_WHAT TO DO_
Skip the pictures. Output only the lines below starting at the line with "Task: Click the red cell showing 0.589" and ending at the line with "Image resolution: width=890", both ends included, exactly as they are.

_SUPPLIED RECORDS_
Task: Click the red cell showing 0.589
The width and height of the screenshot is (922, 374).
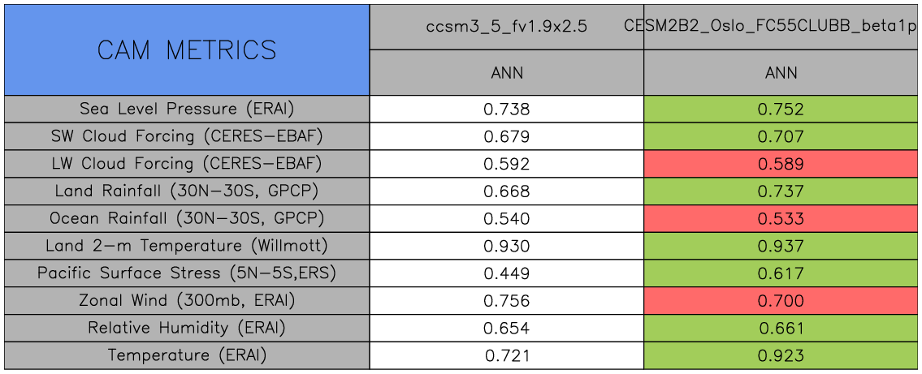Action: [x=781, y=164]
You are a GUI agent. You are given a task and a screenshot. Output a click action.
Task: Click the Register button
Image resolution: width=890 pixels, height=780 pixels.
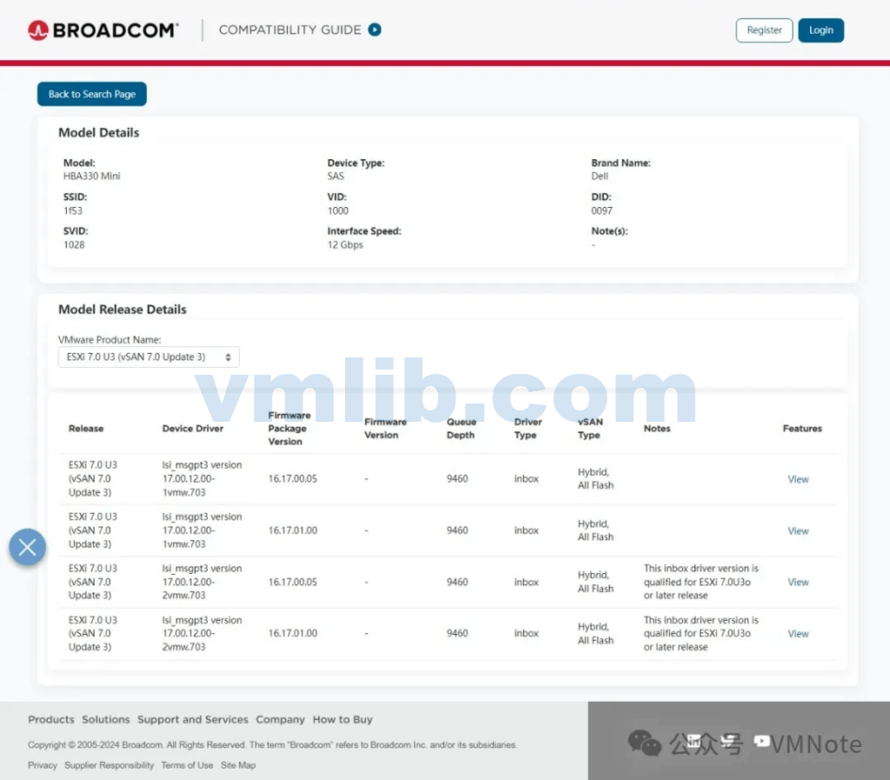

...

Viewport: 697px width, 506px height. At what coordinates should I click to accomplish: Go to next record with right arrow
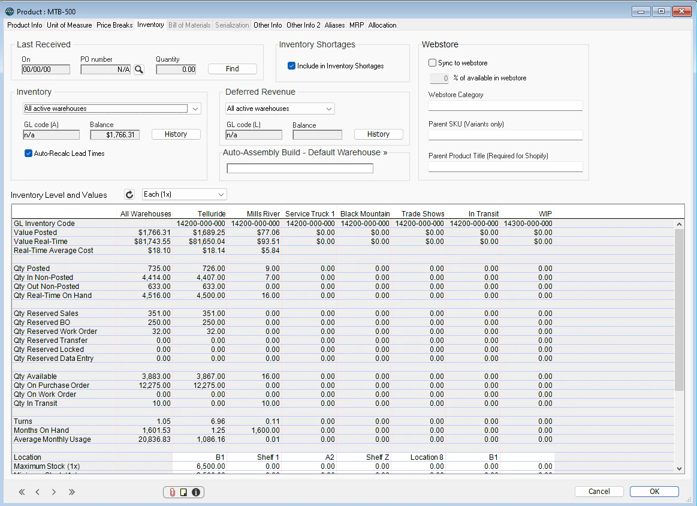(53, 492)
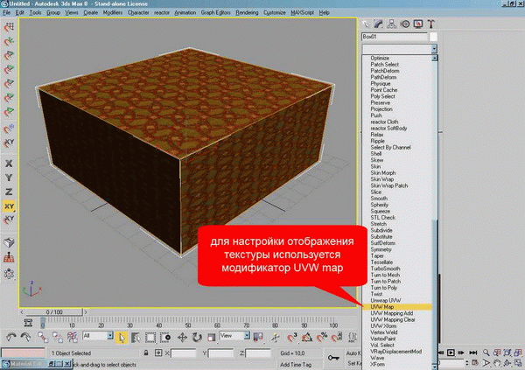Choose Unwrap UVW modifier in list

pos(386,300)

_REPLY TO THE EXERCISE_
Task: Click the red cell showing 0.589
The width and height of the screenshot is (922, 374).
Action: [x=781, y=164]
You are a GUI agent. You are given a task and a screenshot. Output a click action.
Task: Click the Register button
Image resolution: width=890 pixels, height=780 pixels.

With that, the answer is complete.